(Stored records)

****************

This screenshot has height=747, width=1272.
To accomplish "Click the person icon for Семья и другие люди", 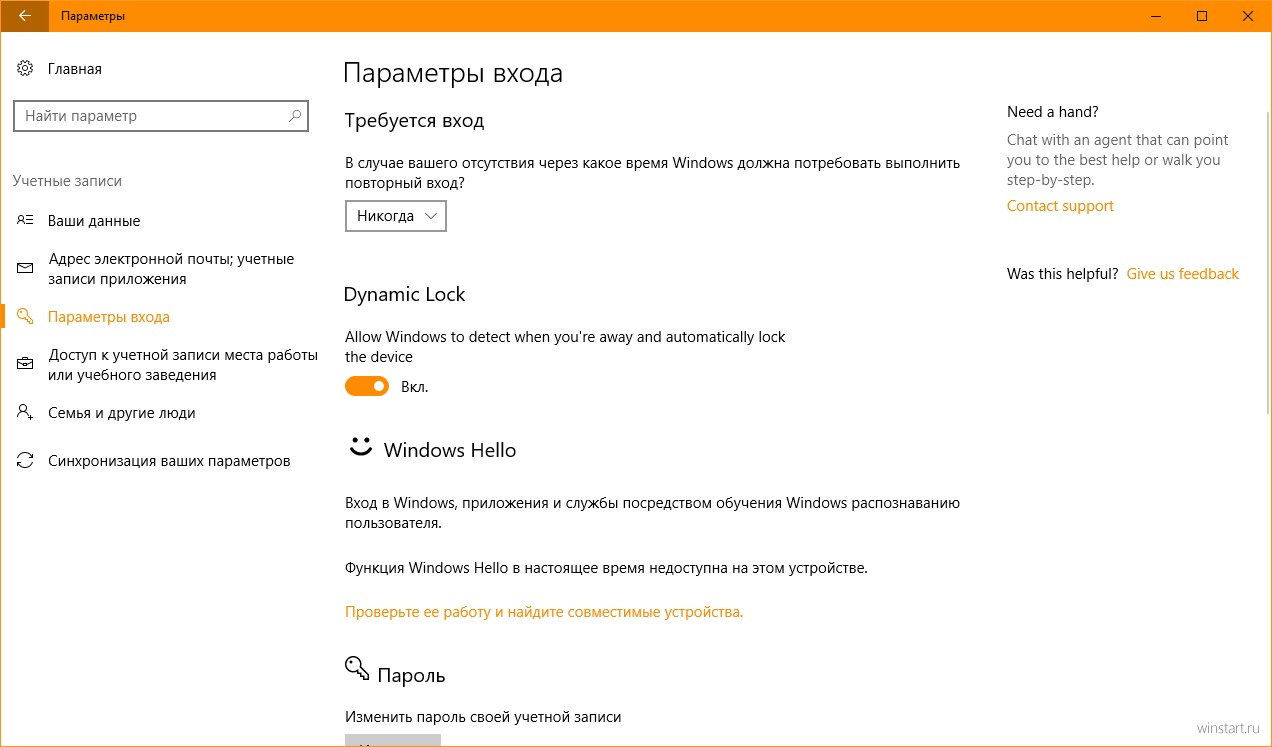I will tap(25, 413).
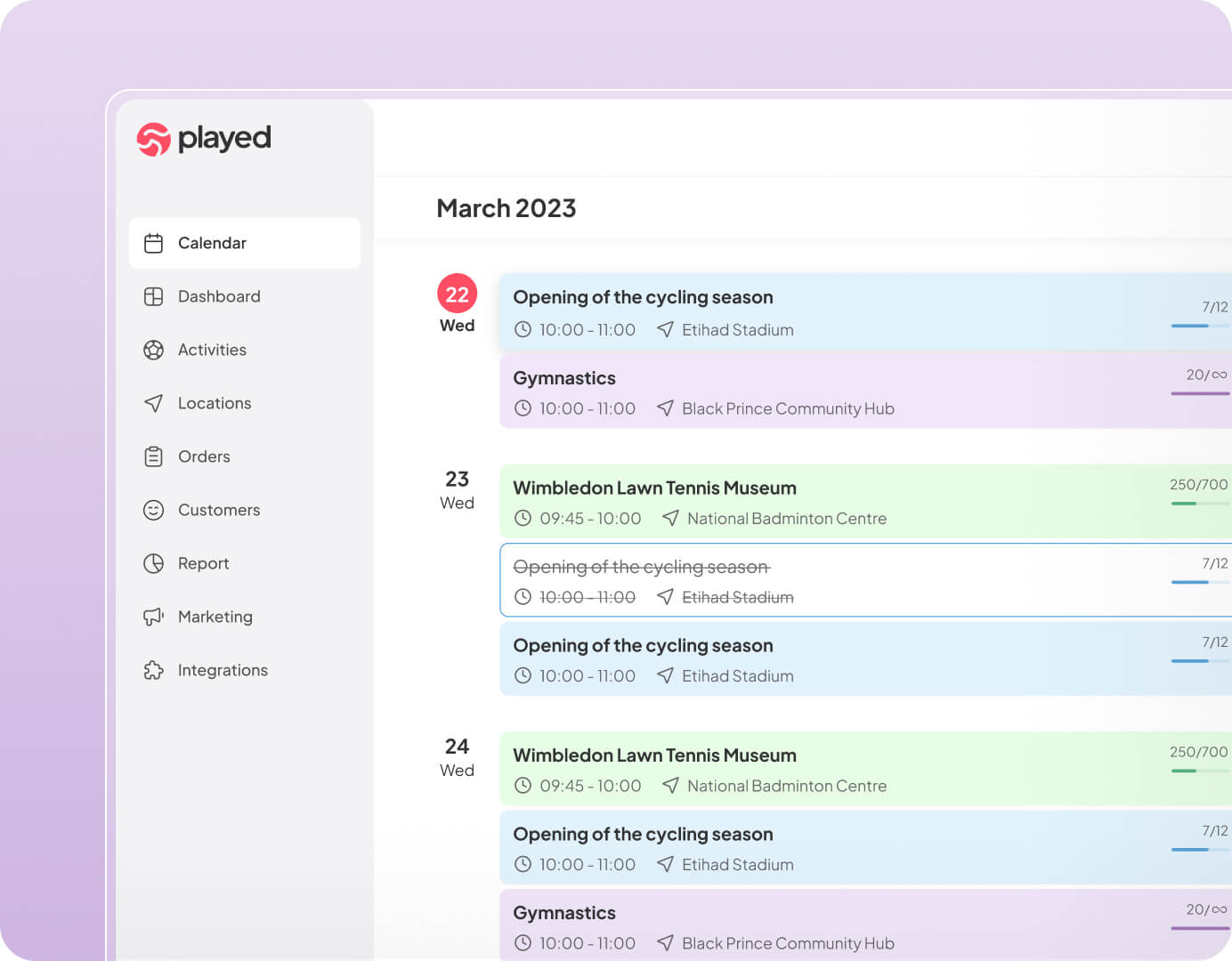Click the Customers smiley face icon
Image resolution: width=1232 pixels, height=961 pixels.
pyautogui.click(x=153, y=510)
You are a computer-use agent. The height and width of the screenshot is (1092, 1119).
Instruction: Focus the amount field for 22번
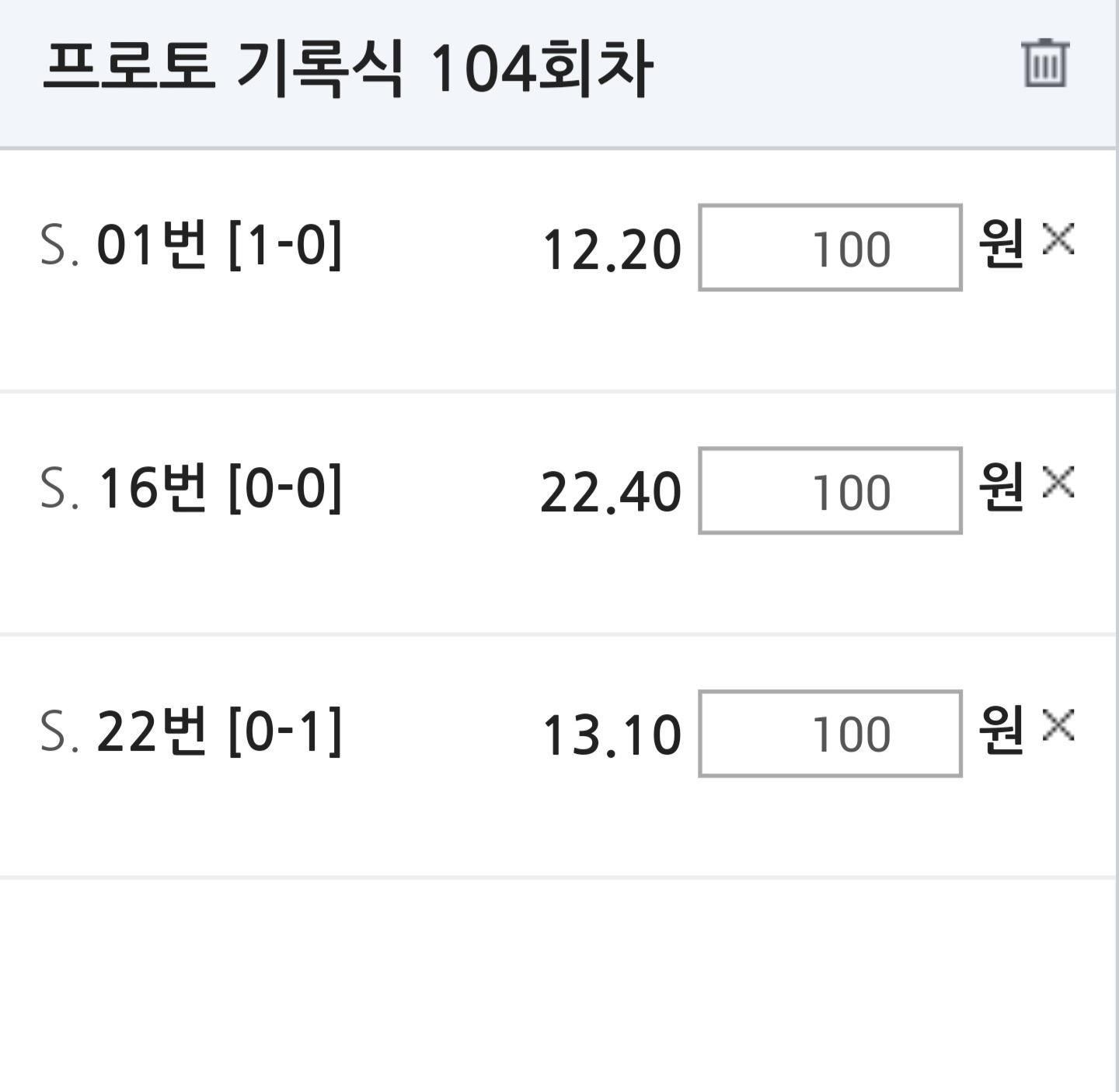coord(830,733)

****************

- _Work instruction_
In the records shown above, how many lines include the word "screenshot"? Answer with the number only.

- _Exercise result_
2